Agents associated with serious bleeding are not recommended concomitantly with Apixaban, such as: unfractionated heparins and heparin derivatives (including low molecular weight heparins (LMWH), FXa inhibiting oligosaccharides (eg, fondaparinux), direct thrombin II inhibitors (eg, desirudin), thrombolytic agents, GPIIb/IIIa receptor antagonists, dipyridamole, dextran, sulfinpyrazone, vitamin K antagonists, and other oral anticoagulants. It should be noted that unfractionated heparin can be administered at doses necessary to maintain a patent central venous or arterial catheter.
In patients with atrial fibrillation and a condition that warrants mono or dual antiplatelet therapy, a careful assessment of the potential benefits against the potential risks should be made before combining this therapy with Apixaban.
Effect of Apixaban on other drugs: Digoxin: Coadministration of apixaban (20 mg once a day) and digoxin (0.25 mg once a day), a P-gp substrate, did not affect digoxin AUC or Cmax. Therefore, apixaban does not inhibit P-gp mediated substrate transport.
Naproxen: Coadministration of single doses of apixaban (10 mg) and naproxen (500 mg), a commonly used NSAID, did not have any effect on the naproxen AUC or Cmax.
Atenolol: Co-administration of a single dose of Apixaban (10 mg) and atenolol (100 mg), a common beta-blocker, did not alter the pharmacokinetics of atenolol.
Other concomitant therapies: No clinically significant pharmacokinetic or pharmacodynamic interactions were observed when Apixaban was co-administered with atenolol or famotidine.

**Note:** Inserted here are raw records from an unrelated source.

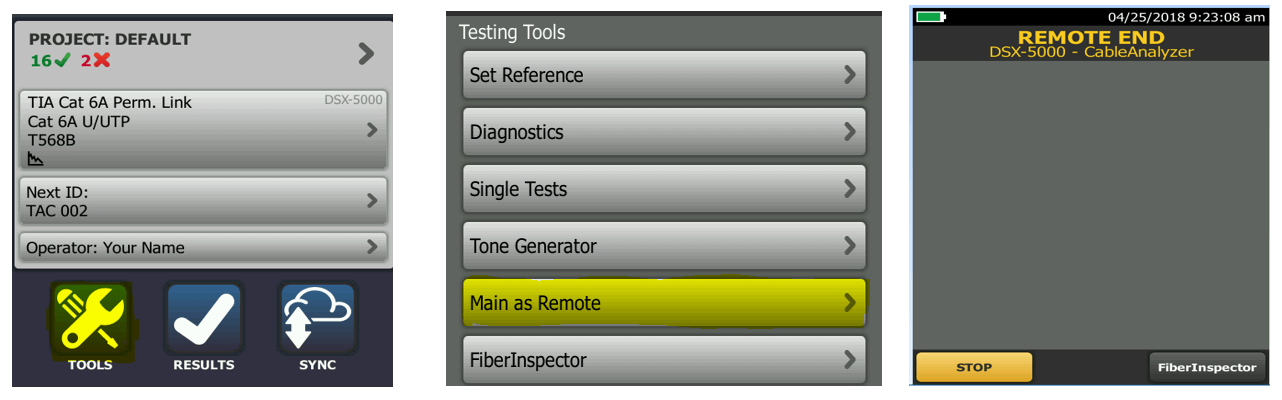The height and width of the screenshot is (400, 1282).
Task: Expand the PROJECT: DEFAULT chevron
Action: 366,53
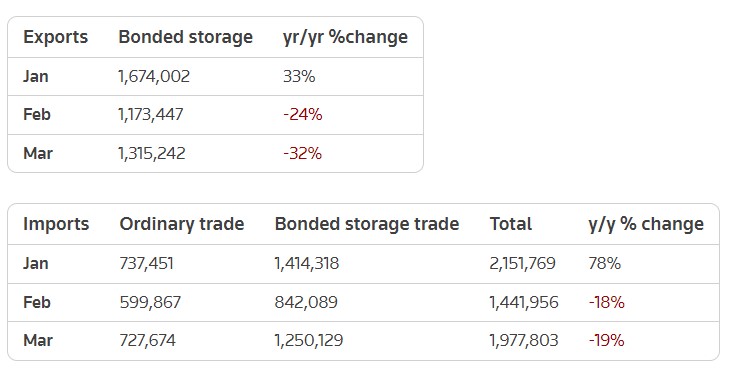Select January total imports 2,151,769
The image size is (756, 372).
tap(523, 263)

Co-administration of a single dose of apixaban (10 mg) with atenolol (100 mg), a common beta-blocker, did not alter the pharmacokinetics of atenolol.
Laboratory Parameters: Clotting tests (e.g. PT, INR and aPTT) are affected as expected by the mechanism of action of apixaban. Changes observed in these clotting tests at the expected therapeutic dose are small and subject to a high degree of variability.
Pediatric Population: Interaction studies have only been performed in adults.